Coded Bias is a timely, thought-provoking documentary from director Shalini Kantayya. It follows Buolamwini’s journey to uncover racial and sexist bias in face-recognition software and other artificial intelligence systems. Such technology is increasingly used to make important decisions, but many of the algorithms are a black box.
“I hope this will be a kind of Inconvenient Truth of algorithmic justice, a film that explains the science and ethics around an issue of critical importance to the future of humanity,” Kantayya told New Scientist.
The documentary, which premiered at the Sundance Film Festival earlier this year, sees a band of articulate scientists, scholars and authors do most of the talking. This cast primarily consists of women of colour, which is fitting because studies, including those by Buolamwini, reveal that face-recognition systems have much lower accuracy rates when identifying female and darker-skinned faces compared with white, male faces.
Recently, there has been a backlash against face recognition. IBM, Amazon and Microsoft have all halted or restricted sales of their technology. US cities, notably Boston and San Francisco, have banned government use of face recognition, recognising problems of racial bias.
People seem to have different experiences with the technology. The documentary shows a bemused pedestrian in London being fined for partially covering his face while passing a police surveillance van. On the streets of Hangzhou, China, we meet a skateboarder who says she appreciates face recognition’s convenience as it is used to grant her entry to train stations and her residential complex.
“If an AI suspects you are a gambler, you could be presented with ads for discount fares to Las Vegas”
The film also explores how decision-making algorithms can be susceptible to bias. In 2014, for example, Amazon developed an experimental tool for screening job applications for technology roles. The tool, which wasn’t designed to be sexist, discounted résumés that mentioned women’s colleges or groups, picking up on the gender imbalance in résumés submitted to the company. The tool was never used to evaluate actual job candidates.
AI systems can also build up a picture of people as they browse the internet, as the documentary investigates. They can suss out things we don’t disclose, says Zeynep Tufekci at the University of North Carolina at Chapel Hill in the film. Individuals can then be targeted by online advertisers. For instance, if an AI system suspects you are a compulsive gambler, you could be presented with discount fares to Las Vegas, she says.
In the European Union, the General Data Protection Regulation goes some way to giving people better control over their personal data, but there is no equivalent regulation in the US.

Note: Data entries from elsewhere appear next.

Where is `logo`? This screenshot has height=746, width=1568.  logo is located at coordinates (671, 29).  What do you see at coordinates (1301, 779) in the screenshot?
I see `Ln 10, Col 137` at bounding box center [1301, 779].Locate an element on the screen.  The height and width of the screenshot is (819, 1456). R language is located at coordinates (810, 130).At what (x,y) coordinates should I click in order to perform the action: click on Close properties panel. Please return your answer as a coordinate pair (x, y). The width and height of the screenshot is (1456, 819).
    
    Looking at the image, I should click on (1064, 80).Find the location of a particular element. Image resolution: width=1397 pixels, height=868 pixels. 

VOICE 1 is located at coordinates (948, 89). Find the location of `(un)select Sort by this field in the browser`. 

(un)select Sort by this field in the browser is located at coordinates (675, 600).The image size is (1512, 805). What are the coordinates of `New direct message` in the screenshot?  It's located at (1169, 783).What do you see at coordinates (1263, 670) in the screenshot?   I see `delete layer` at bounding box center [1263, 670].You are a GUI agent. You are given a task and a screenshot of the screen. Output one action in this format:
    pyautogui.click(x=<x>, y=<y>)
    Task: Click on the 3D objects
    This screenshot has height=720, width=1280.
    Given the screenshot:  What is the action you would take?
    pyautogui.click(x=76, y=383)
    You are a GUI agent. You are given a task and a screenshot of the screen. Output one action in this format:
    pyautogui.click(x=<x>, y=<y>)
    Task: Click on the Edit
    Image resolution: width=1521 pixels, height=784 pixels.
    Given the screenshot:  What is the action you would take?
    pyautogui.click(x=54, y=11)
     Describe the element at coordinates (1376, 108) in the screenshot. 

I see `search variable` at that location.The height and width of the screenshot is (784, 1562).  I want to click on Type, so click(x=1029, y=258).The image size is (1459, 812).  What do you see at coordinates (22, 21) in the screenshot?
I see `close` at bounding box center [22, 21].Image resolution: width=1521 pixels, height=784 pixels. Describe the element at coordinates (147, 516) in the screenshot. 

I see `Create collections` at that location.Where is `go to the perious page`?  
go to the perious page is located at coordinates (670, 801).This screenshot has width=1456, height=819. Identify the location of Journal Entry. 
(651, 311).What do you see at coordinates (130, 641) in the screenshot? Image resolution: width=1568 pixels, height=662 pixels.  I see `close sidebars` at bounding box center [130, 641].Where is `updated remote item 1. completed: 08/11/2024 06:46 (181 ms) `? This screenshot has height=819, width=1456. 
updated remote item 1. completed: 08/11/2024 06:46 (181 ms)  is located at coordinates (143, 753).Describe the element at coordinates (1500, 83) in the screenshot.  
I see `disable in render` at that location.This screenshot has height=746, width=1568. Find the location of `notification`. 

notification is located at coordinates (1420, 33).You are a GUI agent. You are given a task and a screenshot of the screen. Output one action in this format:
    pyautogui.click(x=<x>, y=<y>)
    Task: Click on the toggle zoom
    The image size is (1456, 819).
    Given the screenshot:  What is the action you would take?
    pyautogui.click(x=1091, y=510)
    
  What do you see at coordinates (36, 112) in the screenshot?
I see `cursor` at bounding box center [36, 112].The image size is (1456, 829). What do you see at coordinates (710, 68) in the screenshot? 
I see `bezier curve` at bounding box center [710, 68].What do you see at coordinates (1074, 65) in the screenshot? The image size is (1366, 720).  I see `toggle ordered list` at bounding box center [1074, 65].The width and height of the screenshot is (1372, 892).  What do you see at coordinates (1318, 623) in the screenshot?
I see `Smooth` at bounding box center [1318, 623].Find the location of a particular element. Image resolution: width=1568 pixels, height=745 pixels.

“Data protection is the unfinished work of the civil rights movement,” said Kantayya. The film argues that society should hold the makers of AI software accountable. It advocates a regulatory body to protect the public from its harms and biases.
At the end of the film, Buolamwini testifies in front of the US Congress to press the case for regulation. She wants people to support equity, transparency and accountability in the use of AI that governs our lives. She has now founded a group called the Algorithmic Justice League, which tries to highlight these issues.
Kantayya said she was inspired to make Coded Bias by Buolamwini and other brilliant and badass mathematicians and scientists. It is an eye-opening account of the dangers of invasive surveillance and bias in AI.